Moving on to the next. The A6000 is a more general-purpose GPU which you can use for machine learning. Its features are lower than the A1000, but it is the more affordable option that still provides a lot of power for working with machine learning and deep learning applications.

If you’re starting out with GPUs in machine learning, the A4500 is the entry-level GPU you need. It has lower CUDA cores than the A6000, but it can still perform basic machine-learning tasks at a more affordable price.

If you’re looking for gaming GPUs and machine learning, then 4090 and 3090 are the ones for you. They both have higher CUDA cores and VRAM, making them effectively fast on compute-intensive tasks. However, they are not designed specifically for machine learning and have lower performance.

Specification
Nvidia A100 80GB
Nvidia A6000
Nvidia A4500
Nvidia 4090
Nvidia 3090
CUDA cores
6912
10752
7168
16384
10496
VRAM
80GB
48GB
20GB
24GB
24GB
Memory Bandwidth
2039 GB/sec
768GB/sec
640GB/sec
1008 GB/sec
936 GB/sec
Power Consumption
400 watts
300 watts
200 watts
450 watts
350 watts
Price
$15,999
$3,999
$2,499
$1,599
$1,499

How to Decide which GPU to use?
In the ideal world, the Nvidia A100 would be your first choice and that’s that. But there are some factors you need to take into consideration when deciding which GPU to purchase.
Goal: You want to purchase a GPU? Understanding the context behind your goal, the expectations, limitations, etc will help you plan what you want your end goal to be with purchasing this GPU to be.
Budget: GPUs can be very expensive, therefore you need to set a budget on how much you’re willing to spend.
Performance: Depending on your goal, you will need to choose a GPU that matches the performance you envision for your goal. For example, a gamer may need a GPU to handle the newest games and features.
Power Consumption: Power consumption can be costly and become ineffective. Choosing a GPU that is compatible with your power supply is important.
Compatibility: All GPUs are not compatible with all computers, therefore you will need to look into the compatibility of the GPU you are interested in.
Features: Depending on your goal and the reason for your GPU purchase, you may require a GPU that has specific features. For example, gaming features would be the best on 3090 AND 4090.
How to Decide Which GPU to Use for Machine Learning:
When you’re looking at purchasing a GPU, you want to look back at the 7-step machine learning pipeline. When you start a new project, your team will come together and discuss the potential task at hand, what they want to achieve, the overall goal, and how they are going to get there.

In this discussion, you will look into:

Data: Depending on the problem or task at hand, you will require a certain amount of data.
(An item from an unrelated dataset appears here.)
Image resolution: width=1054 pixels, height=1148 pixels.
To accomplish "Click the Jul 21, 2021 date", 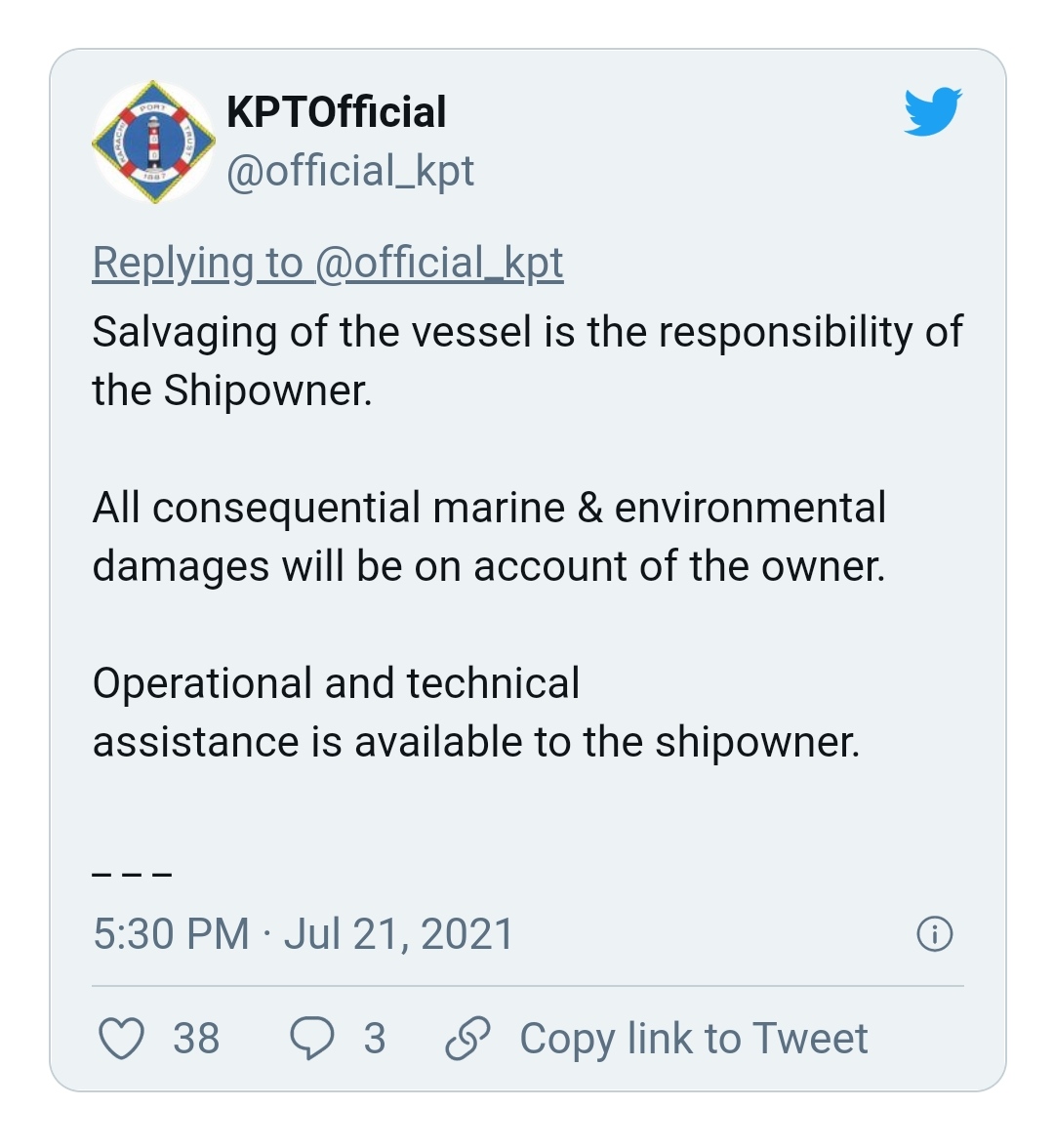I will [398, 933].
The goal of the project will help you determine how much data is required. Processing large amounts of data requires a GPU with high memory and computing power.

Algorithms: Depending on which algorithm you choose will help you determine the type of GPU you will need. For example, supervised learning classification tasks will typically require less computational power and memory in comparison to unsupervised learning classification tasks.

Performance: Ideally you would want your machine learning model to perform very well and as fast as possible. Running complex machine learning models requires a high-power GPU, to ensure high performance.